• [ACTIVITY]
Which lines have the string "Пневмодроссели"? Copy all of them from the entries below.

(Saved data entries)
• • • •

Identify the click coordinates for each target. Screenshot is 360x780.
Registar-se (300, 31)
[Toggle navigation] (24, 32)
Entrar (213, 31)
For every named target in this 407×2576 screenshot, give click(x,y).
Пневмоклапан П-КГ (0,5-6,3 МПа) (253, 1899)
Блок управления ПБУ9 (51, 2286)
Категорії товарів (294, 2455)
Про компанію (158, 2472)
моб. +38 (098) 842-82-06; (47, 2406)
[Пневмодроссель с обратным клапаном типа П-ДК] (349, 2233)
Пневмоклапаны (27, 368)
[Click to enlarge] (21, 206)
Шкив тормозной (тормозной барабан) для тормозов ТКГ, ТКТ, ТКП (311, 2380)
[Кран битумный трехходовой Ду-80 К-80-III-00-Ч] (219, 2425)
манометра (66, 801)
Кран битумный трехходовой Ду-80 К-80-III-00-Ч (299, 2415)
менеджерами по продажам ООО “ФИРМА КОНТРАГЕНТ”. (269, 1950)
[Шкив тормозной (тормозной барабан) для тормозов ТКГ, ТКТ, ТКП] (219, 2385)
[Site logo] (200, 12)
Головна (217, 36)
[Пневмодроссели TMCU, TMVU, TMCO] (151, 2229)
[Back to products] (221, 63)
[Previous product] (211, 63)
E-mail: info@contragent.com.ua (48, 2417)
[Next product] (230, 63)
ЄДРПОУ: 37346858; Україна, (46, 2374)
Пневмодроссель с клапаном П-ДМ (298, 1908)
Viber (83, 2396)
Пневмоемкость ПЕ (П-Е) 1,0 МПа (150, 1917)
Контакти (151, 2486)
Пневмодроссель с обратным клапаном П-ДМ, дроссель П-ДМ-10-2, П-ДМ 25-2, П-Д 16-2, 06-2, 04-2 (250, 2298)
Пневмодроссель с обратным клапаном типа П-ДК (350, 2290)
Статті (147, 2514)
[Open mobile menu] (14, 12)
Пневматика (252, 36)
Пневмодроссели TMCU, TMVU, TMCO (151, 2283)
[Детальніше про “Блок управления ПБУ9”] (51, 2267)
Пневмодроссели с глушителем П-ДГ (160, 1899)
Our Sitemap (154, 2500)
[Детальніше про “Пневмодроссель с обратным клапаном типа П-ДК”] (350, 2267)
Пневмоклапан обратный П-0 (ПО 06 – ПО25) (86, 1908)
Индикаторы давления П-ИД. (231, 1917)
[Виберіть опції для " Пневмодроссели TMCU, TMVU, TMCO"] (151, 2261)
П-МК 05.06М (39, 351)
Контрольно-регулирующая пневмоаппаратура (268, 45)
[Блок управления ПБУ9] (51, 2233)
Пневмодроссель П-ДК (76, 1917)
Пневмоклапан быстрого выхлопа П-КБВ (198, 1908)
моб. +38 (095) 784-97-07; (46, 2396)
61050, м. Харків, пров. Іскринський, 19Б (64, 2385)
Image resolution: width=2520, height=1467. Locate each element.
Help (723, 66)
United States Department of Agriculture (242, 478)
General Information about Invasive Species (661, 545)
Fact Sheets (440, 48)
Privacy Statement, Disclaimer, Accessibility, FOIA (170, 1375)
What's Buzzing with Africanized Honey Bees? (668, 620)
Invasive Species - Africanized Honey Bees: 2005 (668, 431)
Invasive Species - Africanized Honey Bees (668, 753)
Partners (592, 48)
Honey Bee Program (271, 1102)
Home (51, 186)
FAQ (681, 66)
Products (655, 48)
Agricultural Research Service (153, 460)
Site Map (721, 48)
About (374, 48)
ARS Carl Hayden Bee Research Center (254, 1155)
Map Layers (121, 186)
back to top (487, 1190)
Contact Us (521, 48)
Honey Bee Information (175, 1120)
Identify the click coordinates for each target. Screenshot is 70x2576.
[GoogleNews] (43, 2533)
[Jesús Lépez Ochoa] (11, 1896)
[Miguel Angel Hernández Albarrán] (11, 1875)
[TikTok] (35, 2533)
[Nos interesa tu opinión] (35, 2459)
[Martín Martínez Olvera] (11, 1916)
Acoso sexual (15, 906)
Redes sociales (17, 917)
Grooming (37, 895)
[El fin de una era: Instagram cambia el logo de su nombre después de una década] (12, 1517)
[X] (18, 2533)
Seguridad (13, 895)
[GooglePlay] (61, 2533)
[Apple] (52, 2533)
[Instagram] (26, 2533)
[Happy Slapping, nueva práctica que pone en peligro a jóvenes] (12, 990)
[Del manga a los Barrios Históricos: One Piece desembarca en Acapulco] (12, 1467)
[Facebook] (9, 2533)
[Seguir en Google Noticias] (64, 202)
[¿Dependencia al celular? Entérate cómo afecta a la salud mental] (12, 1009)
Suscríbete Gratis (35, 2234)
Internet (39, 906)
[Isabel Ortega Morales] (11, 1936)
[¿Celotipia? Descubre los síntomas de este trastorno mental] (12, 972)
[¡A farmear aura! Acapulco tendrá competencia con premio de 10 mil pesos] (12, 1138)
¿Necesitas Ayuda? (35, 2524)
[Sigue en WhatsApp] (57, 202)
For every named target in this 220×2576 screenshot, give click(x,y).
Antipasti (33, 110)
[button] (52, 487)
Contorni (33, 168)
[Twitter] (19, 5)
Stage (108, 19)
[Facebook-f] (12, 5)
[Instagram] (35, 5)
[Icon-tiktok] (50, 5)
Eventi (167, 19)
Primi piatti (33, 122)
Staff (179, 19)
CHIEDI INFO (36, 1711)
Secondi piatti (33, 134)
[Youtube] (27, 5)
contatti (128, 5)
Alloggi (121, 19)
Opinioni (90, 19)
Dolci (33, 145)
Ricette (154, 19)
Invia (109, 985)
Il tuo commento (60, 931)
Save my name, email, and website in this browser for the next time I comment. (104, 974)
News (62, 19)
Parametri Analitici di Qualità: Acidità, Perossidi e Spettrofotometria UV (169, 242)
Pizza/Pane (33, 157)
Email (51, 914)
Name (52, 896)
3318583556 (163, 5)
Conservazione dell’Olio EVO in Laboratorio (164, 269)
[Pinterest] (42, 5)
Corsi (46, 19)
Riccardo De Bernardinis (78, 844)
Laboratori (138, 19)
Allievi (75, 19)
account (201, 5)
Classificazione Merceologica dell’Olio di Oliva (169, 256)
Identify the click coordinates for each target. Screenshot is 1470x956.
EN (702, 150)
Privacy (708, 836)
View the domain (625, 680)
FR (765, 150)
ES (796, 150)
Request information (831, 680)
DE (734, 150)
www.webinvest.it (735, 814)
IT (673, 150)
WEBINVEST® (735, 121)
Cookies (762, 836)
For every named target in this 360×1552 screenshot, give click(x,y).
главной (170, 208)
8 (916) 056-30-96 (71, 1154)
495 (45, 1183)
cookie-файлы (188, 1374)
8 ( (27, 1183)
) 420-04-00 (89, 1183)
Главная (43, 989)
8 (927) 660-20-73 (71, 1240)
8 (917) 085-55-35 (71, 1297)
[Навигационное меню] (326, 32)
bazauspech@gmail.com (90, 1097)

• • • •

• [EXERCISE RESULT]
[Пневмодроссели TMCU, TMVU, TMCO] (151, 2229)
Пневмодроссели TMCU, TMVU, TMCO (151, 2283)
Пневмодроссели с глушителем П-ДГ (160, 1899)
[Виберіть опції для " Пневмодроссели TMCU, TMVU, TMCO"] (151, 2261)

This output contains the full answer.